▶ **TO BE DONE**
Render the data as a Markdown table with the columns Row and Data line, starting at the first line and going on through the line with "center [1893, 501].", both ends included. Leave out blank lines and include only these lines.

▶ **DATA SECTION**
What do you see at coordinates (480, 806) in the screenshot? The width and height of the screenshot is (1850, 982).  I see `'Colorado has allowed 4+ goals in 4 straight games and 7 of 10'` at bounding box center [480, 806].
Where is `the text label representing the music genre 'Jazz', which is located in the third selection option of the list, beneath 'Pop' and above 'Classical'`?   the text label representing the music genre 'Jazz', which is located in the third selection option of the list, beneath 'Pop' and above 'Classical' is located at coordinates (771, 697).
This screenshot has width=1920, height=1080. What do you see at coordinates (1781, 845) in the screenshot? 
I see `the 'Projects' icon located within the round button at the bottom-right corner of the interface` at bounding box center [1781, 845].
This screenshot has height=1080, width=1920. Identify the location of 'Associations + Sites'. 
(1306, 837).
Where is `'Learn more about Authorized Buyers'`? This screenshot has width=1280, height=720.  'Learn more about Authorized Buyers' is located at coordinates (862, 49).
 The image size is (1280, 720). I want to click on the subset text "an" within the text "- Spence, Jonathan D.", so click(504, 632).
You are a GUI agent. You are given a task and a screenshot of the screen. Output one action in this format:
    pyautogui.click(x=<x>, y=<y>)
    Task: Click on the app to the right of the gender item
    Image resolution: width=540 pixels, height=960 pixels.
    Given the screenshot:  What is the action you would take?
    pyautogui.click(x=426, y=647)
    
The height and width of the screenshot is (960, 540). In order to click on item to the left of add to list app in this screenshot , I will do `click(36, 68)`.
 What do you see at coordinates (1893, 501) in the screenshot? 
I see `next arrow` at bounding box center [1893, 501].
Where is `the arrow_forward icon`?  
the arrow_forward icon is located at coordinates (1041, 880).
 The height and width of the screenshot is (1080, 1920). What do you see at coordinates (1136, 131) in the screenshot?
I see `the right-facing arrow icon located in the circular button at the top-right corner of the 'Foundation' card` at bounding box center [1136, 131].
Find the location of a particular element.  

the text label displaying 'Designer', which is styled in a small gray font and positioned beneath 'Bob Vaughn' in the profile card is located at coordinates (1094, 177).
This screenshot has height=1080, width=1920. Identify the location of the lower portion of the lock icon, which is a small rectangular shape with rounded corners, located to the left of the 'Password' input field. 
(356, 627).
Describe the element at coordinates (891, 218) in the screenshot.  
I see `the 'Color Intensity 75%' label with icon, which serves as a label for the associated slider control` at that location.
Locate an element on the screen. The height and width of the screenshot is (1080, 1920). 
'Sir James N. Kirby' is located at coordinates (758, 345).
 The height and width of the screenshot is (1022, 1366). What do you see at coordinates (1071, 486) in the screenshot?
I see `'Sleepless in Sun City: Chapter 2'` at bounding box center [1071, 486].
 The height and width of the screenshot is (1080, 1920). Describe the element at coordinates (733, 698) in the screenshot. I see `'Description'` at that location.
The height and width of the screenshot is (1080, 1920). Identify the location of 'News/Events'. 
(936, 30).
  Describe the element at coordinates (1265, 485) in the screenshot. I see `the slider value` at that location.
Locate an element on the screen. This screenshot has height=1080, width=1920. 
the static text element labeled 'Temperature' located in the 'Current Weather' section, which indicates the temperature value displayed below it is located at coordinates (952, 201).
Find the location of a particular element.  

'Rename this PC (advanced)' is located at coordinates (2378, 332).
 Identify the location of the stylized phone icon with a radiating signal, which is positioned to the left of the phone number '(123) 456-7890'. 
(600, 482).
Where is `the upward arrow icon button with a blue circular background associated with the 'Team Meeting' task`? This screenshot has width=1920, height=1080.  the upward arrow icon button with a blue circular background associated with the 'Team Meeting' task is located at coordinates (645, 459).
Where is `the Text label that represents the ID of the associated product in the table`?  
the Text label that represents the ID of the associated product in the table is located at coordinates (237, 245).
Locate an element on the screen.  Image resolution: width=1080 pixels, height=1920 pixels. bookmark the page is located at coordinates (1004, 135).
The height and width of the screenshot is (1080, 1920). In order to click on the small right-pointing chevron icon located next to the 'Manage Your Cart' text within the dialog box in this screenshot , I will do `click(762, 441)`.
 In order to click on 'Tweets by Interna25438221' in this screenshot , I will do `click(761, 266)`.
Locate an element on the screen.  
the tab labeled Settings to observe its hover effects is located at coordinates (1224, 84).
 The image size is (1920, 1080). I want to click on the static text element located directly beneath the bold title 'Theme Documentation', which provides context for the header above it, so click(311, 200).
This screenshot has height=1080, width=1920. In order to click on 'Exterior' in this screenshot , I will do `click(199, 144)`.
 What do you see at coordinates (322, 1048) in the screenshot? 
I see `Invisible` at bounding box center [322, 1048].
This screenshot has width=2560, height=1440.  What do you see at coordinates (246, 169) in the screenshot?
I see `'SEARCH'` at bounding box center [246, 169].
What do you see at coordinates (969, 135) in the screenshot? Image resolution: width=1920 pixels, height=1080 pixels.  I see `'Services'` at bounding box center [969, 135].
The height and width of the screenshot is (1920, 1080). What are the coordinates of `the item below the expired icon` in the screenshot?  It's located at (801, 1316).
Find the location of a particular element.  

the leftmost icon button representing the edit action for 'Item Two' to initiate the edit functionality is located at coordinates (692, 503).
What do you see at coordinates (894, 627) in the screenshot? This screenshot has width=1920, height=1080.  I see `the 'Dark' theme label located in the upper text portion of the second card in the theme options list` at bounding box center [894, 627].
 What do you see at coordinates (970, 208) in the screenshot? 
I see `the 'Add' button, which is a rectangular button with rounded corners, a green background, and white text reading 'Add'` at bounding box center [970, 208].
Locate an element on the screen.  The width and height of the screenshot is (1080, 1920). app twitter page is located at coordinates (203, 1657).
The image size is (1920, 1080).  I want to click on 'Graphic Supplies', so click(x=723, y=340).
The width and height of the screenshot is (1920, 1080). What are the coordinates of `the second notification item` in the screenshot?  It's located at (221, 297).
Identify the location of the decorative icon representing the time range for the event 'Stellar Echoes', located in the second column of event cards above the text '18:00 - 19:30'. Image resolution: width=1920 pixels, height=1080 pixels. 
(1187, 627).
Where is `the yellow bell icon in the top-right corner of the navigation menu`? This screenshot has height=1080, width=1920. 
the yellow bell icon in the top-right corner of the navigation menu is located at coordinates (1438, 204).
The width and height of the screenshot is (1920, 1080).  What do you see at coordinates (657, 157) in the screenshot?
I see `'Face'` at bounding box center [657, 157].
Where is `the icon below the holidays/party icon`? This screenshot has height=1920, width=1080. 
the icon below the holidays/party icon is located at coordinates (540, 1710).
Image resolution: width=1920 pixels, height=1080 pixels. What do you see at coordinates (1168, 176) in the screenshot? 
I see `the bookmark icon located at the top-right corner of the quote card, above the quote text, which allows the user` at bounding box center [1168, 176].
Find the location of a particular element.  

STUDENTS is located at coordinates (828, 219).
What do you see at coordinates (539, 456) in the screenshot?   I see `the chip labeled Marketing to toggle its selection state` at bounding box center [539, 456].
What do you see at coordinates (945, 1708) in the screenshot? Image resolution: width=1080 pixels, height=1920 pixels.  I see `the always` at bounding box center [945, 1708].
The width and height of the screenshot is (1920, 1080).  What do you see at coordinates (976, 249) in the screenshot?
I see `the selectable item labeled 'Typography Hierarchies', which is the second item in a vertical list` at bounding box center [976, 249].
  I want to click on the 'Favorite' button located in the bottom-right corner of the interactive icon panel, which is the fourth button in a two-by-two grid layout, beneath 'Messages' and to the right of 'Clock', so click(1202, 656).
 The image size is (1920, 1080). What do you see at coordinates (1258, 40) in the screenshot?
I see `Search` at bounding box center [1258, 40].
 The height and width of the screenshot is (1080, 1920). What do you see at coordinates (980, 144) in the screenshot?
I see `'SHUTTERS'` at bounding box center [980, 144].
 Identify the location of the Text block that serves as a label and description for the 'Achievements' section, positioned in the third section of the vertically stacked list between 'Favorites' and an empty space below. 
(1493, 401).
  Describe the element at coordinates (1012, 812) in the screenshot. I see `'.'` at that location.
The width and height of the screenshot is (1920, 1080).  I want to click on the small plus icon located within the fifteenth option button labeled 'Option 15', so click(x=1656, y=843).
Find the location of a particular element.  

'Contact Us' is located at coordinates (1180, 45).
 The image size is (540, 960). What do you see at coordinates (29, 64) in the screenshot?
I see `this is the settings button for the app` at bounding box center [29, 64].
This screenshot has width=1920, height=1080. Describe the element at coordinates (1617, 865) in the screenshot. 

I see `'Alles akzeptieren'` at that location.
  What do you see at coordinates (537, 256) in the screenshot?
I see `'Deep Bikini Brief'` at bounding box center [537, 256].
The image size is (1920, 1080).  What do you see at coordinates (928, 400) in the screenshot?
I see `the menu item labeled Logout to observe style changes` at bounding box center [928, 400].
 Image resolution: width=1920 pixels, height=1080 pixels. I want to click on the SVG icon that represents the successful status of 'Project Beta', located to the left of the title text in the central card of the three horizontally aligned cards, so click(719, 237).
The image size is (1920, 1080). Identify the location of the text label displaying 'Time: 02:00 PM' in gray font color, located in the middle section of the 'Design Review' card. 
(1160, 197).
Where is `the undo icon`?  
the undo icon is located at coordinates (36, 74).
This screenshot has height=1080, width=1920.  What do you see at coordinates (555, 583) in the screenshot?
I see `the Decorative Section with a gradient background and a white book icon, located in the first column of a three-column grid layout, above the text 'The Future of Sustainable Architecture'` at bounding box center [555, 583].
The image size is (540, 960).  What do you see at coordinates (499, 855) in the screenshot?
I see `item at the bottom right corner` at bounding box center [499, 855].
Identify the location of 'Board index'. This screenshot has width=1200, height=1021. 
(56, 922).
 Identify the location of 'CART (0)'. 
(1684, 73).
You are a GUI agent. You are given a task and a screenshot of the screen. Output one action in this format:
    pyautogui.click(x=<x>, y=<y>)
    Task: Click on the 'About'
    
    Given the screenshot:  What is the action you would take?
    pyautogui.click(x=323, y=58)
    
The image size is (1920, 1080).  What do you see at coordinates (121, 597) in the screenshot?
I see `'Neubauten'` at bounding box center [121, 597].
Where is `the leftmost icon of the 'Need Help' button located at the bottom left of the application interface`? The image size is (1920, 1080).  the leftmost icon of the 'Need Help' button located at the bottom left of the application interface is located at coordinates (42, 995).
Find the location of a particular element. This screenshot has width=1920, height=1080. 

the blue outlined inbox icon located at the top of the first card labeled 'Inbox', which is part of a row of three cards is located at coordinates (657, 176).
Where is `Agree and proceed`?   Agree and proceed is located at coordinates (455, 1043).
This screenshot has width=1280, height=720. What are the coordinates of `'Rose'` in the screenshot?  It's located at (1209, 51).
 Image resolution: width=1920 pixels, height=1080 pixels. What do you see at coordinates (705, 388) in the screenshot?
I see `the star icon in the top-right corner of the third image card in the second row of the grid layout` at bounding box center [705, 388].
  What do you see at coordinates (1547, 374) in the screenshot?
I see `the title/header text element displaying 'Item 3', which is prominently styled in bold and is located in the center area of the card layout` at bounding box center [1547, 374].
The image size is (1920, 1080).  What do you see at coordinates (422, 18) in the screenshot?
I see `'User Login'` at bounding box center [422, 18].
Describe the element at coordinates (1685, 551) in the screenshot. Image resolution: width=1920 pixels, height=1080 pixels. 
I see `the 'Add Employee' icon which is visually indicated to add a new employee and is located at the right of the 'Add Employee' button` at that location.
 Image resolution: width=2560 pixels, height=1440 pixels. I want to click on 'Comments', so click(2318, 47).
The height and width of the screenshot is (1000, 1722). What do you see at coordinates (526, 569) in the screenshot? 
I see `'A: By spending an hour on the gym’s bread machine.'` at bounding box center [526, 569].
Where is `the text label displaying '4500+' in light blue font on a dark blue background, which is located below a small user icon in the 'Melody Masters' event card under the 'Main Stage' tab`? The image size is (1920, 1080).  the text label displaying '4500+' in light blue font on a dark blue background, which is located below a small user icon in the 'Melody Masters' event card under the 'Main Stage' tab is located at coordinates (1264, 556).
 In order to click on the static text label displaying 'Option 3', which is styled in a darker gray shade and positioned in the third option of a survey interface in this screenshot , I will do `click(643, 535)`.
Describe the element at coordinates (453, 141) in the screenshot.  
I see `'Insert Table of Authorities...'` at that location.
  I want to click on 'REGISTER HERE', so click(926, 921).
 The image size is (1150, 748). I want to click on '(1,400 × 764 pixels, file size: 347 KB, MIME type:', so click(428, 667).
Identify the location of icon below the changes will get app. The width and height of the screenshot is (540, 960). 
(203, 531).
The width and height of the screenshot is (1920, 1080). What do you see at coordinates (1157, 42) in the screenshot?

▶ **WORKED SOLUTION**
| Row | Data line |
|---|---|
| 1 | What do you see at coordinates (480, 806) in the screenshot? The width and height of the screenshot is (1850, 982).  I see `'Colorado has allowed 4+ goals in 4 straight games and 7 of 10'` at bounding box center [480, 806]. |
| 2 | Where is `the text label representing the music genre 'Jazz', which is located in the third selection option of the list, beneath 'Pop' and above 'Classical'`?   the text label representing the music genre 'Jazz', which is located in the third selection option of the list, beneath 'Pop' and above 'Classical' is located at coordinates (771, 697). |
| 3 | This screenshot has width=1920, height=1080. What do you see at coordinates (1781, 845) in the screenshot?  |
| 4 | I see `the 'Projects' icon located within the round button at the bottom-right corner of the interface` at bounding box center [1781, 845]. |
| 5 | This screenshot has height=1080, width=1920. Identify the location of 'Associations + Sites'.  |
| 6 | (1306, 837). |
| 7 | Where is `'Learn more about Authorized Buyers'`? This screenshot has width=1280, height=720.  'Learn more about Authorized Buyers' is located at coordinates (862, 49). |
| 8 |  The image size is (1280, 720). I want to click on the subset text "an" within the text "- Spence, Jonathan D.", so click(504, 632). |
| 9 | You are a GUI agent. You are given a task and a screenshot of the screen. Output one action in this format: |
| 10 |     pyautogui.click(x=<x>, y=<y>) |
| 11 |     Task: Click on the app to the right of the gender item |
| 12 |     Image resolution: width=540 pixels, height=960 pixels. |
| 13 |     Given the screenshot:  What is the action you would take? |
| 14 |     pyautogui.click(x=426, y=647) |
| 15 | The height and width of the screenshot is (960, 540). In order to click on item to the left of add to list app in this screenshot , I will do `click(36, 68)`. |
| 16 |  What do you see at coordinates (1893, 501) in the screenshot?  |
| 17 | I see `next arrow` at bounding box center [1893, 501]. |